Exercise description: Provide again, from the entries below, every line from the one containing "Click the Connector" through the one containing "You are a computer-use agent. Viewport: 999px", exactly as written, and no other line.

Dataset content:
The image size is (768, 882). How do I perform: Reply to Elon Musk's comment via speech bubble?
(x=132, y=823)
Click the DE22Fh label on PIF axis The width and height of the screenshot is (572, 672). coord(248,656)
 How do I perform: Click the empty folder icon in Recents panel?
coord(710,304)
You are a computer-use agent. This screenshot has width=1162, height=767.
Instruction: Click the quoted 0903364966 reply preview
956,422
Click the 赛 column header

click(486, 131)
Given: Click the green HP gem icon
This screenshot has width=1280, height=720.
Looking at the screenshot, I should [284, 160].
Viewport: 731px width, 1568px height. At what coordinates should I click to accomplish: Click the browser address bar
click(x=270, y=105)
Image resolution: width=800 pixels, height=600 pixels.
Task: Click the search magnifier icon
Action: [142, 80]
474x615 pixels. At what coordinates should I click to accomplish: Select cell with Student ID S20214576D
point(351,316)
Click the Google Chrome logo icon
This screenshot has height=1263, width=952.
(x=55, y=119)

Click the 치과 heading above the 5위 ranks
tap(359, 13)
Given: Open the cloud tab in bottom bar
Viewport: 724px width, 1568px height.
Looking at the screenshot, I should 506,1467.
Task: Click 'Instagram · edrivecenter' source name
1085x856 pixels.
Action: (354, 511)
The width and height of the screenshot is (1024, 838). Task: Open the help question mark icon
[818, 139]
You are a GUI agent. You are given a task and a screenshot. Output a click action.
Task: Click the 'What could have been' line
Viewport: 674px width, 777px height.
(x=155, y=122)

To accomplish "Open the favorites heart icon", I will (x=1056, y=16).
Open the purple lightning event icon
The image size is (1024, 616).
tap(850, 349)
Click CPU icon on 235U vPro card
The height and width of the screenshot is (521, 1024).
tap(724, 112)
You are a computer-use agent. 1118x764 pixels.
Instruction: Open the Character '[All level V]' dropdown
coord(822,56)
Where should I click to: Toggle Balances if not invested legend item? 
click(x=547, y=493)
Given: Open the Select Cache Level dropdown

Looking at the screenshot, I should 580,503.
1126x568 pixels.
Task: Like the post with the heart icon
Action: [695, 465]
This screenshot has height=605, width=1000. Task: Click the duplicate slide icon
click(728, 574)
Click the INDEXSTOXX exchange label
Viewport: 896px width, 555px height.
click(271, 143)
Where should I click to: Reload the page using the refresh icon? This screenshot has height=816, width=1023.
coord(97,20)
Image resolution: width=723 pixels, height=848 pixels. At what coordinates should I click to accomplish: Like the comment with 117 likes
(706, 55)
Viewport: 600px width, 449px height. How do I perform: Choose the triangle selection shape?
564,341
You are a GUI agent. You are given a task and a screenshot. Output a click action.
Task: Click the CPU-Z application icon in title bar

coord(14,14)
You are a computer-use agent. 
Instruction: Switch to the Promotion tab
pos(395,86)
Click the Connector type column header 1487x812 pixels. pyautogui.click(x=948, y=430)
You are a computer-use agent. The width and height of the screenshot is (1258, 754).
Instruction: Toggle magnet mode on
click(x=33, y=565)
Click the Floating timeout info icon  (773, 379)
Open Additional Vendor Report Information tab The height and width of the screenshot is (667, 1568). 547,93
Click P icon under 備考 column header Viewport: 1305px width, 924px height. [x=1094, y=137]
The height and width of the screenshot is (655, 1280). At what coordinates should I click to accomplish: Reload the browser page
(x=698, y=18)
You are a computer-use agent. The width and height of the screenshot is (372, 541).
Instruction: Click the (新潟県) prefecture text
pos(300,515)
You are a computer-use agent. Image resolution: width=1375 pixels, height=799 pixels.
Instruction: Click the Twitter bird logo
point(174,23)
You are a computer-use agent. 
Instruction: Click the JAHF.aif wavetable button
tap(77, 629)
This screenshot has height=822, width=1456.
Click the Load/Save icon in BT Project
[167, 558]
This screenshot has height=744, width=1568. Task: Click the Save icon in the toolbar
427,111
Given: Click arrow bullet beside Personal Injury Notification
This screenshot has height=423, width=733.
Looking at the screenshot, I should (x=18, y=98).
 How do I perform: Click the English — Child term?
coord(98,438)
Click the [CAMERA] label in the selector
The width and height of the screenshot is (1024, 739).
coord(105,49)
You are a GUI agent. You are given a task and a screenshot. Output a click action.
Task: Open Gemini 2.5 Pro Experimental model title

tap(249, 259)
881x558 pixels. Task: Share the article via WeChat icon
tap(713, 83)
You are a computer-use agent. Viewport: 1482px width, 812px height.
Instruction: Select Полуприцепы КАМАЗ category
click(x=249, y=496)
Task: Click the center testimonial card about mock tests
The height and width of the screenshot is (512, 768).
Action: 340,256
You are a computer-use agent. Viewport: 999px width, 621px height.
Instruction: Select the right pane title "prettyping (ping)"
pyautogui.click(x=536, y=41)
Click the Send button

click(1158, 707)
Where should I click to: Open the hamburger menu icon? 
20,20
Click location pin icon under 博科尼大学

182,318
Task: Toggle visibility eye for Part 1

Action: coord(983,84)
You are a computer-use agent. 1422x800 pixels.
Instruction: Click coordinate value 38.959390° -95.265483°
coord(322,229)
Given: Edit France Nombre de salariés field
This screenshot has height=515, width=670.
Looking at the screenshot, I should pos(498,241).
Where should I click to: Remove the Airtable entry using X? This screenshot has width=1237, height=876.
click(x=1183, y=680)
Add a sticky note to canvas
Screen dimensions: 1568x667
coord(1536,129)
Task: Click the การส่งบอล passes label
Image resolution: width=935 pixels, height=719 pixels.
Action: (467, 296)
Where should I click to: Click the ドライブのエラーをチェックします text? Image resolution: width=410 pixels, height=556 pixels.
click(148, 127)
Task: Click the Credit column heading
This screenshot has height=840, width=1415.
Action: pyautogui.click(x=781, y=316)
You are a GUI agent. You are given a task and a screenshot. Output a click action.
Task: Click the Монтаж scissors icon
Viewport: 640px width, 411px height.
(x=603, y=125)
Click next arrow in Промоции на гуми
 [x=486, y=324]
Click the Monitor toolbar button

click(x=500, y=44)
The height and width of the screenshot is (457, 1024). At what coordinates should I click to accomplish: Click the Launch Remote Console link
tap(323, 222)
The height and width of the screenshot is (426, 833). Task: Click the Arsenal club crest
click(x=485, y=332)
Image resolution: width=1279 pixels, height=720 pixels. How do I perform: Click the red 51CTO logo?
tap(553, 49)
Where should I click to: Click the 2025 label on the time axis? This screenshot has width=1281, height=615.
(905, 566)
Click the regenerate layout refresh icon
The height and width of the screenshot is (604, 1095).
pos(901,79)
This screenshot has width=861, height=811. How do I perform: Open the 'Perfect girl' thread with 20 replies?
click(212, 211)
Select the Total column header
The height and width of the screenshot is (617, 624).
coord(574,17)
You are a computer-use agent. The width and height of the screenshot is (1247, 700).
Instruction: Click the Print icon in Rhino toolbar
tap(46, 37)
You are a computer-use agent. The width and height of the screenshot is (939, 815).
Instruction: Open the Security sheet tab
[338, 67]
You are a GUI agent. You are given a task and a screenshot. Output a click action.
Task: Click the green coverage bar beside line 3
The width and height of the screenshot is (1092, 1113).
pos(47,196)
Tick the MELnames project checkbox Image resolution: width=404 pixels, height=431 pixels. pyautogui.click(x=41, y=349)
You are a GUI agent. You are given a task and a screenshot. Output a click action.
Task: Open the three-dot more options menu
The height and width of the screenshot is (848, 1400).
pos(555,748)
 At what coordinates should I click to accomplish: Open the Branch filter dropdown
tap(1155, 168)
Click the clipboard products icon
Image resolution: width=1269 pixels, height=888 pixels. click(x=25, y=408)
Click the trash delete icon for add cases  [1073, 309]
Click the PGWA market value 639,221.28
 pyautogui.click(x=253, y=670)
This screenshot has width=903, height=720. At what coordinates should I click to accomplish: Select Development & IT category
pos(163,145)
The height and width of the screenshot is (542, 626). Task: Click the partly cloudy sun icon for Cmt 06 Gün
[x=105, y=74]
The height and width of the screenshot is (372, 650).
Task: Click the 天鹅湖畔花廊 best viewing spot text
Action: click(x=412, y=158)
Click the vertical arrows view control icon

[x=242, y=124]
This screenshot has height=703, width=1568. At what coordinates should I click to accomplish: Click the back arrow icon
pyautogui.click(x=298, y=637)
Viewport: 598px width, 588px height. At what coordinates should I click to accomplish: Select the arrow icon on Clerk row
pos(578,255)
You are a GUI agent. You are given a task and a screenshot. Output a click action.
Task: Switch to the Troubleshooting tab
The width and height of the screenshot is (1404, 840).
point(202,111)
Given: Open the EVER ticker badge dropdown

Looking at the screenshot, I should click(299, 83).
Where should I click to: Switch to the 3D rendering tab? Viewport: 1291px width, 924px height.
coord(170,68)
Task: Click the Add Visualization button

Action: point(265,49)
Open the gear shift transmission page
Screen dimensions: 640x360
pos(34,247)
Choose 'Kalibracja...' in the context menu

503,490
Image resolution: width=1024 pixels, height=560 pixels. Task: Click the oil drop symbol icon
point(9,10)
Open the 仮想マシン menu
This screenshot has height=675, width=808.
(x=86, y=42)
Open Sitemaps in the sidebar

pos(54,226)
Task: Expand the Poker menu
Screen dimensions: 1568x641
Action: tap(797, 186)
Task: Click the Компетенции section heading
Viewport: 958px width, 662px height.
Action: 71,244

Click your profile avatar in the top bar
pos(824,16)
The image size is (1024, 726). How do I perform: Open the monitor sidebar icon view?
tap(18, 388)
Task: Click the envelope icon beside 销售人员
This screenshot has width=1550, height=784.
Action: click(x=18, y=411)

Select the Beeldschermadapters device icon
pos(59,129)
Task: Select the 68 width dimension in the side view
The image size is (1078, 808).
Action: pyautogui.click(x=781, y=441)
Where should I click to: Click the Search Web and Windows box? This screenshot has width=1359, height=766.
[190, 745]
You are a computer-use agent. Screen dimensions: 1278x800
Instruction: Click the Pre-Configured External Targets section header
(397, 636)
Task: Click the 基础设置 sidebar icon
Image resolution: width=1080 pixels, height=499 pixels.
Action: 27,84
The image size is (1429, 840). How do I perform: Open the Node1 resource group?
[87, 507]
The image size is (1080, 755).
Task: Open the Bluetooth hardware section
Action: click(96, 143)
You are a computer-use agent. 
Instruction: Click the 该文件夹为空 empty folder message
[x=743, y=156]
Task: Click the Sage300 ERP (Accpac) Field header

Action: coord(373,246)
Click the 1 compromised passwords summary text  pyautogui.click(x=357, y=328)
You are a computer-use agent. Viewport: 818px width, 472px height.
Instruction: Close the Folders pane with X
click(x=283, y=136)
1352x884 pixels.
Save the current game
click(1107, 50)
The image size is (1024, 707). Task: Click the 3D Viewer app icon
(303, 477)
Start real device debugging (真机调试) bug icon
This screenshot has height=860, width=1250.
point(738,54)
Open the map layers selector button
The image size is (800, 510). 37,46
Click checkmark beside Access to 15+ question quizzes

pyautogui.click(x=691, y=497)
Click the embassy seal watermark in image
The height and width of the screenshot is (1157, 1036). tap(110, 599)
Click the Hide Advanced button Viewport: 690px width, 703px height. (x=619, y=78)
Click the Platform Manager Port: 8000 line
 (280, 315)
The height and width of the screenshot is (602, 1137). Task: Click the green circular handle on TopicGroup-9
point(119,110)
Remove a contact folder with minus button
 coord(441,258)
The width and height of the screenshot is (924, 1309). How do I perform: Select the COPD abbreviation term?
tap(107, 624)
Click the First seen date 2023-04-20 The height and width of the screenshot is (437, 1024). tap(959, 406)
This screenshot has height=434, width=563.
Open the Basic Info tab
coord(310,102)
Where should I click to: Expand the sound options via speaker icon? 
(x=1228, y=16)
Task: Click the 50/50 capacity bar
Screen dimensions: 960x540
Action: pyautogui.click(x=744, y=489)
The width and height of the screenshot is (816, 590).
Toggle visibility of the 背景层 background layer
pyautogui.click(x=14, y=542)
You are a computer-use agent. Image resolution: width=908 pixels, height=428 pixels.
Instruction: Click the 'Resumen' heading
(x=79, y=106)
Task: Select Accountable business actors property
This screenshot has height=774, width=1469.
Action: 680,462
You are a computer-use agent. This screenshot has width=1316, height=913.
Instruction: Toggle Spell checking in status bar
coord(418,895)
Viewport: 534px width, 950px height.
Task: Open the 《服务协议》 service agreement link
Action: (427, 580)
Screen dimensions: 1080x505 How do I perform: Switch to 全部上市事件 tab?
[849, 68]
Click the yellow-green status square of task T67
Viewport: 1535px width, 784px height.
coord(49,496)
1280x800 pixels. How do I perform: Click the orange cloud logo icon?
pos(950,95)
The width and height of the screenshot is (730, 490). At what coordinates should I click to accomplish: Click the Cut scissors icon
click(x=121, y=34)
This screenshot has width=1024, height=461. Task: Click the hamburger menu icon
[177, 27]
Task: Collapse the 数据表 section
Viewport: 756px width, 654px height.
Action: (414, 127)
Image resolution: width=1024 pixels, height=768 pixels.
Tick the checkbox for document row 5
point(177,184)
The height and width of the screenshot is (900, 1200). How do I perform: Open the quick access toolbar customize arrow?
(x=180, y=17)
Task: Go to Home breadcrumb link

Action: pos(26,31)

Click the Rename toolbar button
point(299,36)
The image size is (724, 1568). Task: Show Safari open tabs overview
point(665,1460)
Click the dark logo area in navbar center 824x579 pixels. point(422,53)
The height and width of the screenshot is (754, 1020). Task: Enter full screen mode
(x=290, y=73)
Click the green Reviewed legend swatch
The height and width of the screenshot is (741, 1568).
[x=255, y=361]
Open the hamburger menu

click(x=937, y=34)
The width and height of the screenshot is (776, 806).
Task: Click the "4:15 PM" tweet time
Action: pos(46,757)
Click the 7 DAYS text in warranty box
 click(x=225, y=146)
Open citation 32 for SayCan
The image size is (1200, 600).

Response:
Click the Connector type column header 1487x812 pixels. pyautogui.click(x=948, y=430)
You are a computer-use agent. The width and height of the screenshot is (1258, 754).
Instruction: Toggle magnet mode on
click(x=33, y=565)
Click the Floating timeout info icon  (773, 379)
Open Additional Vendor Report Information tab The height and width of the screenshot is (667, 1568). 547,93
Click P icon under 備考 column header Viewport: 1305px width, 924px height. [x=1094, y=137]
The height and width of the screenshot is (655, 1280). At what coordinates should I click to accomplish: Reload the browser page
(x=698, y=18)
You are a computer-use agent. The width and height of the screenshot is (372, 541).
Instruction: Click the (新潟県) prefecture text
pos(300,515)
You are a computer-use agent. Image resolution: width=1375 pixels, height=799 pixels.
Instruction: Click the Twitter bird logo
point(174,23)
You are a computer-use agent. 
Instruction: Click the JAHF.aif wavetable button
tap(77, 629)
This screenshot has height=822, width=1456.
Click the Load/Save icon in BT Project
[167, 558]
This screenshot has height=744, width=1568. Task: Click the Save icon in the toolbar
427,111
Given: Click arrow bullet beside Personal Injury Notification
This screenshot has height=423, width=733.
Looking at the screenshot, I should (x=18, y=98).
 How do I perform: Click the English — Child term?
coord(98,438)
Click the [CAMERA] label in the selector
The width and height of the screenshot is (1024, 739).
coord(105,49)
You are a GUI agent. You are given a task and a screenshot. Output a click action.
Task: Open Gemini 2.5 Pro Experimental model title

tap(249, 259)
881x558 pixels. Task: Share the article via WeChat icon
tap(713, 83)
You are a computer-use agent. Viewport: 1482px width, 812px height.
Instruction: Select Полуприцепы КАМАЗ category
click(x=249, y=496)
Task: Click the center testimonial card about mock tests
The height and width of the screenshot is (512, 768).
Action: 340,256
You are a computer-use agent. Viewport: 999px width, 621px height.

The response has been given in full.